All of these wonderful resources support each and every member’s flourishing.


Feminist Businesses Provide Valuable Resources to Their Ecosystems and Help All Parties Flourish … because their systems put feminist values into practice.


Why is LunaPads doing all this? What explains it? LunaPads provides all of this to their ecosystem not because they’re a company founded by women or run by women or employing a lot of women. That women have these important roles is not insignificant and/but it doesn’t explain the difference that LunaPads makes.

What makes the difference here? What matters most here is that…

LunaPads is a business lead by feminists, calling on feminist values, and deploying feminist business practices.


What can we learn from LunaPads and other Feminist Businesses that will help us transform our economy?

Here in the SheEO community we try to learn from and share with each other’s businesses.  LunaPads is one of our own ventures. What happens when we step back and look at LunaPad’s feminist ecosystem?  What are we learning from them and from other feminist businesses?

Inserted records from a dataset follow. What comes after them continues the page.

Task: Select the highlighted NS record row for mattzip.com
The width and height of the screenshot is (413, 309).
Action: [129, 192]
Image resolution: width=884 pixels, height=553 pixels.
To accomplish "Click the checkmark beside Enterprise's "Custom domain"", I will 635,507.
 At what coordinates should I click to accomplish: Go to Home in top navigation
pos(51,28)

One thing we’ve learned that’s really critical: 

It’s important and it’s undeniably significant that we have women taking the lead in these organizations, that we have women founding these organizations, that we have women funding these organizations and that we have women learning from these organizations. We cannot let go of this important step.

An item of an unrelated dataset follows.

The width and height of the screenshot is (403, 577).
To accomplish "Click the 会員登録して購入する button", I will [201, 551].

But/and … What we’ve also learned is that it’s time to take on the next level of challenge.

It’s time to ask ourselves and the SheEO community to create feminist businesses so we can get on with the transformational task of providing for everybody. 

As business people ourselves, what systems should we be working on? What should we be doing with the business tools we have at hand to move towards a feminist economy?   We can use the very systems we work in and work with to create feminist businesses. Then we loop these businesses together into feminist business ecosystems, ultimately to create a feminist economy. That’s the work we get to do.

It’s a really big idea and a huge task. It’s really easy to talk about, and much harder to actually do. So in addition to talking about all these big ideas here at the SheEO Summit, we simply must come back to the critical question:

What can we do? What can you and I do to take on this next level of challenge? 


My #Ask: Practice Feminist Entrepreneurship

At SheEO we’re familiar with the idea of the #Ask. So, here is my #Ask.  What I’m asking you and all of us to do is to invest in practicing feminist entrepreneurship. And by that I mean, I want you to treat your business activity as political activity, as activity that challenges and changes oppressive systems of power and create something better.

I want you to think about demonstrating feminist values and feminist practices in your everyday work. And I want you to look at your own circle of influence and ask, “Where can I start changing systems with the very work that I do?”

That is my #Ask.

My #Give: Resources for Learning

And of course, I’ve got a #Give for you. We’ve got some resources that we’ve put together to help you think about how to practice feminist entrepreneurship and move towards a feminist economy.

  • Go to FeministsAtWork.com for a list of everyday feminist business practices.
  • Become a subscriber at LiisBeth.com, the world’s information hub for feminist entrepreneurship.
  • Get Barb Orser and Catherine Elliot’s book Feminine Capital, the research that catalyzed this conversation.
  • And, get my book on Feminism and Business to get knee deep in the ideas.
  • Follow this list of of folks on Twitter, all of whom are part of our SheEO community.

 That’s just a start.

Turn to your very best resource: The SheEO Community

We have right here the very best resource: In the SheEO community we have each other.  We have a depth of experience and a fierce commitment in this room that we can turn to anytime.

If you’re trying to figure out what’s next — How do I do it? Where can I find the answer? Can you help me? The answer is always Yes.

Here in this community of feminist entrepreneurs, we can build feminist businesses, we can fund and found businesses led by women, and we can transform to a feminist economy where we all flourish together.